(Source records)

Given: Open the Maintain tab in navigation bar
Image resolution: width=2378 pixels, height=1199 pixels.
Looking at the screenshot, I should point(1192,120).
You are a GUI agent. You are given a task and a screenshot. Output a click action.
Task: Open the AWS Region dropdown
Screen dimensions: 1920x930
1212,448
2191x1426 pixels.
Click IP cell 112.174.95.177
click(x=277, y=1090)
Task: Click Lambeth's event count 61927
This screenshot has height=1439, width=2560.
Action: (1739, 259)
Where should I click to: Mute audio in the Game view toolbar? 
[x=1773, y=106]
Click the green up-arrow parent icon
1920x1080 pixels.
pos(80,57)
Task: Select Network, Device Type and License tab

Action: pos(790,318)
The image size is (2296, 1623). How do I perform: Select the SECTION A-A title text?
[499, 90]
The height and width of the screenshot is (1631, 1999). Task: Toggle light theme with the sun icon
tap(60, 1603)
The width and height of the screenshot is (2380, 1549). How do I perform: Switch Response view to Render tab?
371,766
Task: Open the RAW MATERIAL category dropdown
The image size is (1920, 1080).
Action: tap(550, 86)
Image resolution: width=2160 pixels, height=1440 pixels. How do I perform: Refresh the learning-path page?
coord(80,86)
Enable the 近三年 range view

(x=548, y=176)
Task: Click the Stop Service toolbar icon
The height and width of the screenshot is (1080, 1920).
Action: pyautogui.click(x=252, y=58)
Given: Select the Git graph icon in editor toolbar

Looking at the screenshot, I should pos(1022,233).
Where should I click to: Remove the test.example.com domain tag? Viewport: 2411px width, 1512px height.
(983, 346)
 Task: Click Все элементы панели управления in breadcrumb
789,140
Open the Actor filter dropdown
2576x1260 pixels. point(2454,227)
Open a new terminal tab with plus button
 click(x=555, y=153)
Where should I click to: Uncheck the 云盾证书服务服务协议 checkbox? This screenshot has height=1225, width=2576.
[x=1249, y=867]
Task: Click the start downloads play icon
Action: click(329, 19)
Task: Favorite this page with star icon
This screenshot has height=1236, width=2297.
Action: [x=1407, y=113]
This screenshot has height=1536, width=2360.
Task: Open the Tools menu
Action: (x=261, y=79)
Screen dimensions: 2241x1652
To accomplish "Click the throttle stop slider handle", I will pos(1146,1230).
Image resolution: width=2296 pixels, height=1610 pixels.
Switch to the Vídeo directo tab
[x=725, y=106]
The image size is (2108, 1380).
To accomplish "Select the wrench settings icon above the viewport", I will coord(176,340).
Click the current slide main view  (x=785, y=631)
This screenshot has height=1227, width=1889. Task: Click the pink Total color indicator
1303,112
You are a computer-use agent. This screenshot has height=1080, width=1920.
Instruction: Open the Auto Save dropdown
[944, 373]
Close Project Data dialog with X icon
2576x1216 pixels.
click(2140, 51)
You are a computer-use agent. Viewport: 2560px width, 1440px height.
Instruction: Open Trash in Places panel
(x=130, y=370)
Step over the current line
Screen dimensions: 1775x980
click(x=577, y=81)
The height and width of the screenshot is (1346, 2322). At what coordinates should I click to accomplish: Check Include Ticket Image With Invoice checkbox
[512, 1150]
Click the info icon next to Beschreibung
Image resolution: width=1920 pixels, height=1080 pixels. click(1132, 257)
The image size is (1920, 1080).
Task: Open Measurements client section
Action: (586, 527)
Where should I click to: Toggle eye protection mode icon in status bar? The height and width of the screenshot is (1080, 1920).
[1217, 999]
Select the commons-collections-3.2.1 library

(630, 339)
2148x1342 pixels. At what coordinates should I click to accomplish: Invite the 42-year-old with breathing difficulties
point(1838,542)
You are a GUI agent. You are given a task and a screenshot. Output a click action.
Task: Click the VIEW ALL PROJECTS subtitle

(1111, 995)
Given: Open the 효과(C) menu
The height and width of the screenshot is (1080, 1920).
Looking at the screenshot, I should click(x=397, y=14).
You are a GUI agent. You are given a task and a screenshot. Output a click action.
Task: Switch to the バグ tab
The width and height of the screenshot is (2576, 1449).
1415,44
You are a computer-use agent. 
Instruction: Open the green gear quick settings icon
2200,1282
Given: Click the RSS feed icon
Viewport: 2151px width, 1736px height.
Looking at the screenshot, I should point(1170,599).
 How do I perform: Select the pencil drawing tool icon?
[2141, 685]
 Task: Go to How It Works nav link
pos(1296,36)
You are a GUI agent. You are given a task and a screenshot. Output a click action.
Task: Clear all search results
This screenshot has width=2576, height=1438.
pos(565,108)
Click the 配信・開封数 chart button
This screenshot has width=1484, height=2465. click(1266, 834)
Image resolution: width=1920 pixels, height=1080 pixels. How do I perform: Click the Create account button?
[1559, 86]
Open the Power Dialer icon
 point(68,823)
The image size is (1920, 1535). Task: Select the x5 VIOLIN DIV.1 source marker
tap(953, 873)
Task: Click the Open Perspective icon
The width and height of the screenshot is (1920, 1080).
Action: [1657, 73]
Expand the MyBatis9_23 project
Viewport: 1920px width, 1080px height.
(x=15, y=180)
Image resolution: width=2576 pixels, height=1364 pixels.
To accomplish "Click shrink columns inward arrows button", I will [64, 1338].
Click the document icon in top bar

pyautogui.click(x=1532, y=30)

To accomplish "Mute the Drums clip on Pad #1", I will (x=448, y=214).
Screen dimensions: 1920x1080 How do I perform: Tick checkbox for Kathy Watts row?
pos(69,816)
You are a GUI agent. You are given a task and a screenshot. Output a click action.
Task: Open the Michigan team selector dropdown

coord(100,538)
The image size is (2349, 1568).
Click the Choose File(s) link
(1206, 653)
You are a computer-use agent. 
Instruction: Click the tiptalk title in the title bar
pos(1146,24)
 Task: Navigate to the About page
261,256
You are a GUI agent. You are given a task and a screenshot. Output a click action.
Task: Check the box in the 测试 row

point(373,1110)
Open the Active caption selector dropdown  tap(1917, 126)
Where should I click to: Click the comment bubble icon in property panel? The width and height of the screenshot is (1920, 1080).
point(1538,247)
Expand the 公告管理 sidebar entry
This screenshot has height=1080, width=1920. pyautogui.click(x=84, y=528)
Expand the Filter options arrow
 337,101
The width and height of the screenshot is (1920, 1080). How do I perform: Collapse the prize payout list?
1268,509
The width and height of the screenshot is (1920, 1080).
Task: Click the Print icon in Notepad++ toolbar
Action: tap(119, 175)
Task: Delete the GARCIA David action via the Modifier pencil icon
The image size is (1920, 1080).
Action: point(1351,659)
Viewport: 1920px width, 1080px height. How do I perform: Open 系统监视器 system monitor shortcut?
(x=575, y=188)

→ **WORK INSTRUCTIONS**: The response should consist of all the entries, reproduced word for word.

→ **ANSWER FOR THE TASK**:
Given: Open the Maintain tab in navigation bar
Image resolution: width=2378 pixels, height=1199 pixels.
Looking at the screenshot, I should point(1192,120).
You are a GUI agent. You are given a task and a screenshot. Output a click action.
Task: Open the AWS Region dropdown
Screen dimensions: 1920x930
1212,448
2191x1426 pixels.
Click IP cell 112.174.95.177
click(x=277, y=1090)
Task: Click Lambeth's event count 61927
This screenshot has height=1439, width=2560.
Action: (1739, 259)
Where should I click to: Mute audio in the Game view toolbar? 
[x=1773, y=106]
Click the green up-arrow parent icon
1920x1080 pixels.
pos(80,57)
Task: Select Network, Device Type and License tab

Action: pos(790,318)
The image size is (2296, 1623). How do I perform: Select the SECTION A-A title text?
[499, 90]
The height and width of the screenshot is (1631, 1999). Task: Toggle light theme with the sun icon
tap(60, 1603)
The width and height of the screenshot is (2380, 1549). How do I perform: Switch Response view to Render tab?
371,766
Task: Open the RAW MATERIAL category dropdown
The image size is (1920, 1080).
Action: tap(550, 86)
Image resolution: width=2160 pixels, height=1440 pixels. How do I perform: Refresh the learning-path page?
coord(80,86)
Enable the 近三年 range view

(x=548, y=176)
Task: Click the Stop Service toolbar icon
The height and width of the screenshot is (1080, 1920).
Action: pyautogui.click(x=252, y=58)
Given: Select the Git graph icon in editor toolbar

Looking at the screenshot, I should pos(1022,233).
Where should I click to: Remove the test.example.com domain tag? Viewport: 2411px width, 1512px height.
(983, 346)
 Task: Click Все элементы панели управления in breadcrumb
789,140
Open the Actor filter dropdown
2576x1260 pixels. point(2454,227)
Open a new terminal tab with plus button
 click(x=555, y=153)
Where should I click to: Uncheck the 云盾证书服务服务协议 checkbox? This screenshot has height=1225, width=2576.
[x=1249, y=867]
Task: Click the start downloads play icon
Action: click(329, 19)
Task: Favorite this page with star icon
This screenshot has height=1236, width=2297.
Action: [x=1407, y=113]
This screenshot has height=1536, width=2360.
Task: Open the Tools menu
Action: (x=261, y=79)
Screen dimensions: 2241x1652
To accomplish "Click the throttle stop slider handle", I will pos(1146,1230).
Image resolution: width=2296 pixels, height=1610 pixels.
Switch to the Vídeo directo tab
[x=725, y=106]
The image size is (2108, 1380).
To accomplish "Select the wrench settings icon above the viewport", I will coord(176,340).
Click the current slide main view  (x=785, y=631)
This screenshot has height=1227, width=1889. Task: Click the pink Total color indicator
1303,112
You are a computer-use agent. This screenshot has height=1080, width=1920.
Instruction: Open the Auto Save dropdown
[944, 373]
Close Project Data dialog with X icon
2576x1216 pixels.
click(2140, 51)
You are a computer-use agent. Viewport: 2560px width, 1440px height.
Instruction: Open Trash in Places panel
(x=130, y=370)
Step over the current line
Screen dimensions: 1775x980
click(x=577, y=81)
The height and width of the screenshot is (1346, 2322). At what coordinates should I click to accomplish: Check Include Ticket Image With Invoice checkbox
[512, 1150]
Click the info icon next to Beschreibung
Image resolution: width=1920 pixels, height=1080 pixels. click(1132, 257)
The image size is (1920, 1080).
Task: Open Measurements client section
Action: (586, 527)
Where should I click to: Toggle eye protection mode icon in status bar? The height and width of the screenshot is (1080, 1920).
[1217, 999]
Select the commons-collections-3.2.1 library

(630, 339)
2148x1342 pixels. At what coordinates should I click to accomplish: Invite the 42-year-old with breathing difficulties
point(1838,542)
You are a GUI agent. You are given a task and a screenshot. Output a click action.
Task: Click the VIEW ALL PROJECTS subtitle

(1111, 995)
Given: Open the 효과(C) menu
The height and width of the screenshot is (1080, 1920).
Looking at the screenshot, I should click(x=397, y=14).
You are a GUI agent. You are given a task and a screenshot. Output a click action.
Task: Switch to the バグ tab
The width and height of the screenshot is (2576, 1449).
1415,44
You are a computer-use agent. 
Instruction: Open the green gear quick settings icon
2200,1282
Given: Click the RSS feed icon
Viewport: 2151px width, 1736px height.
Looking at the screenshot, I should point(1170,599).
 How do I perform: Select the pencil drawing tool icon?
[2141, 685]
 Task: Go to How It Works nav link
pos(1296,36)
You are a GUI agent. You are given a task and a screenshot. Output a click action.
Task: Clear all search results
This screenshot has width=2576, height=1438.
pos(565,108)
Click the 配信・開封数 chart button
This screenshot has width=1484, height=2465. click(1266, 834)
Image resolution: width=1920 pixels, height=1080 pixels. How do I perform: Click the Create account button?
[1559, 86]
Open the Power Dialer icon
 point(68,823)
The image size is (1920, 1535). Task: Select the x5 VIOLIN DIV.1 source marker
tap(953, 873)
Task: Click the Open Perspective icon
The width and height of the screenshot is (1920, 1080).
Action: [1657, 73]
Expand the MyBatis9_23 project
Viewport: 1920px width, 1080px height.
(x=15, y=180)
Image resolution: width=2576 pixels, height=1364 pixels.
To accomplish "Click shrink columns inward arrows button", I will [64, 1338].
Click the document icon in top bar

pyautogui.click(x=1532, y=30)

To accomplish "Mute the Drums clip on Pad #1", I will (x=448, y=214).
Screen dimensions: 1920x1080 How do I perform: Tick checkbox for Kathy Watts row?
pos(69,816)
You are a GUI agent. You are given a task and a screenshot. Output a click action.
Task: Open the Michigan team selector dropdown

coord(100,538)
The image size is (2349, 1568).
Click the Choose File(s) link
(1206, 653)
You are a computer-use agent. 
Instruction: Click the tiptalk title in the title bar
pos(1146,24)
 Task: Navigate to the About page
261,256
You are a GUI agent. You are given a task and a screenshot. Output a click action.
Task: Check the box in the 测试 row

point(373,1110)
Open the Active caption selector dropdown  tap(1917, 126)
Where should I click to: Click the comment bubble icon in property panel? The width and height of the screenshot is (1920, 1080).
point(1538,247)
Expand the 公告管理 sidebar entry
This screenshot has height=1080, width=1920. pyautogui.click(x=84, y=528)
Expand the Filter options arrow
 337,101
The width and height of the screenshot is (1920, 1080). How do I perform: Collapse the prize payout list?
1268,509
The width and height of the screenshot is (1920, 1080).
Task: Click the Print icon in Notepad++ toolbar
Action: tap(119, 175)
Task: Delete the GARCIA David action via the Modifier pencil icon
The image size is (1920, 1080).
Action: point(1351,659)
Viewport: 1920px width, 1080px height. How do I perform: Open 系统监视器 system monitor shortcut?
(x=575, y=188)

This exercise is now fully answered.